Basin modelling

From Wikipedia, the free encyclopedia

Basin modelling is the term broadly applied to a group of geological disciplines that can be used to analyse the formation and evolution of sedimentary basins, often but not exclusively to aid evaluation of potential hydrocarbon reserves.

At its most basic, a basin modelling exercise must assess:

  1. The burial history of the basin (see back-stripping).
  2. The thermal history of the basin (see thermal history modelling).
  3. The maturity history of the source rocks.
  4. The expulsion, migration and trapping of hydrocarbons.

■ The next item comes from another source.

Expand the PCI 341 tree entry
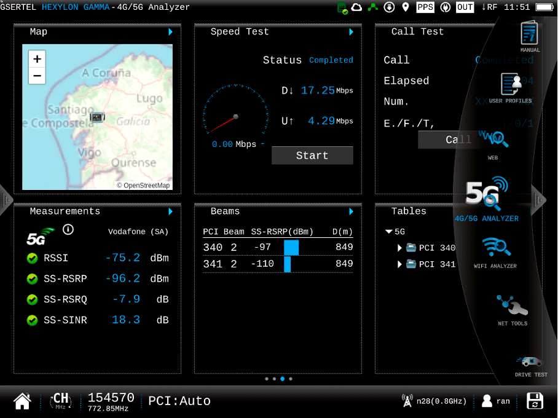The image size is (558, 418). (x=399, y=264)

By doing so, valuable inferences can be made about such matters as hydrocarbon generation and timing, maturity of potential source rocks and migration paths of expelled hydrocarbons.

References

  • Duppenbecker S. J. and Eliffe J. E., Basin Modelling: Practice and Progress, Geological Society Special Publication, (1998). ISBN 1-86239-008-8
  • Lerche I., Basin Analysis: Quantitative Methods v.2, Academic Press (1990). ISBN 0-12-444173-4
  • Hantschel, T. and Kauerauf, A.I., Fundamentals of Basin and Petroleum Systems Modeling, Springer (2009). ISBN 978-3-540-72317-2

Basin modelling software

Software packages have been designed for 1D/2D/3D basin modelling purposes to simulate the burial and thermal history of a basin as well as petroleum migration modelling.